I felt sorry for the Hassids on the eleventh floor. There was a room full of them, and they were all hanging out their door looking for help. They couldn’t use the phone or the elevator to get any, poor bastards. Why they didn’t point this out to whomever gave them the room in the first place I don’t know. But as they tried to get the attention of the bellman who was moving us, the elevator doors closed quickly in their faces. Poor guys. Really, I hope they got some help, because that eleventh floor was the eighth circle of hell.

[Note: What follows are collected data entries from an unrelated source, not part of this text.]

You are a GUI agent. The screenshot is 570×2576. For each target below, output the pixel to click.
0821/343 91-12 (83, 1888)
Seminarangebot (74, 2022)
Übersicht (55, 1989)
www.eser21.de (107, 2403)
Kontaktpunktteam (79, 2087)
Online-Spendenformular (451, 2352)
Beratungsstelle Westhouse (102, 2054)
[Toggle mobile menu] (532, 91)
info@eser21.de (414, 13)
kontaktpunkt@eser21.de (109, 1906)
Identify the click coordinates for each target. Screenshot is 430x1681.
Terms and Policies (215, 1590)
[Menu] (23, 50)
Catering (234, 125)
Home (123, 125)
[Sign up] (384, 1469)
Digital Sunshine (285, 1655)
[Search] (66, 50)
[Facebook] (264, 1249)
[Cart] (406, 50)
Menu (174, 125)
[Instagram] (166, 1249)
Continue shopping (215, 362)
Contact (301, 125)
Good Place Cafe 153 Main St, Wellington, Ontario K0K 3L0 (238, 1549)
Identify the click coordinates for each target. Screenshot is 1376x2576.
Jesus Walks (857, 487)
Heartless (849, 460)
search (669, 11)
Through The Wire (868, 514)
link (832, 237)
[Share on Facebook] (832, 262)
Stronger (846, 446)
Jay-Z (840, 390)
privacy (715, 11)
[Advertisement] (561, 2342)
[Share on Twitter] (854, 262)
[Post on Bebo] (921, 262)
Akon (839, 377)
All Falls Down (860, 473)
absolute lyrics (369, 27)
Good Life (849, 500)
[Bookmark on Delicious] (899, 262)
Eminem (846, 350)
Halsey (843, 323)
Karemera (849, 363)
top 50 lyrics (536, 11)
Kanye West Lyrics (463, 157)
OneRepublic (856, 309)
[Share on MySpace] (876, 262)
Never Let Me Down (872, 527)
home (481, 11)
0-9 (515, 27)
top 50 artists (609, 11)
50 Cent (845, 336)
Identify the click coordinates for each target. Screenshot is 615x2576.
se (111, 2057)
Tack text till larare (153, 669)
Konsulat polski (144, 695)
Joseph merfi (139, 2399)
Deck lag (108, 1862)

Manfrengensen thinks the Empire should try to place only the people who are planning to go to the nightclub in the eleventh floor rooms. It was so loud that I can’t believe the eleventh floor was the only one affected.
So we got moved to an interior room on the first floor. Much better. No view, but no noise either, not even from the street. But the other things were still a factor. And some of those other things included: There was no closet, just an armoire for hanging clothes. The armoire had a shelf in it, and no full length hanging area, so that my dress had to hang with a bend in it. Also, for a “modern” hotel, the walls lacked enough outlets. There wasn’t a single one that wasn’t being used by hotel items. In other words, no extra places to charge the phones or plug in the laptop. The lighting was dim, and as Manfrengensen and I are big readers, that was kind of a drag. In addition, the tables on the side of the bed were too narrow to accommodate the alarm clock (which had difficult controls; I could figure out neither how to correct the time, which was twenty minutes slow, nor set the alarm) so the clock was across the room from the bed. In the “deluxe” room, it was around the corner because the room was “L” shaped, so we couldn’t even see the clock from the bed.
And that “business center”? It was a double-wide closet with a desk and two computers that charged 25 cents per minute of use.
The Center Cut Steakhouse on the mezzanine level was nice. The prices are kind of high, but we ordered the prix fixe menu, which offers soup, salad, a main course and a side dish for $39. The service was good, and overall it was an enjoyable meal.
In the end, we got no restitution for the change of rooms. This was partially our fault. We were happy with the second room, so we didn’t go down to complain on Saturday, and we didn’t want to move again. Sunday morning, he went to the front desk to settle up on the bill. (And that’s another thing — modern hotel with no checkout from the room? Are you kidding me?) I waited for him in the lobby, sitting in one of those swanky deco chairs, but when I leaned back, it gave like the chair was going to fall apart beneath me. It turned out that we still had to pay for the deluxe because we had paid through Expedia. The clerk pointed out that she could have done something for us, if we’d charged anything to the room, but we hadn’t. She then offered to give us a discount on our next stay, but as Manfrengensen pointed out to her, we won’t be staying at the Empire again.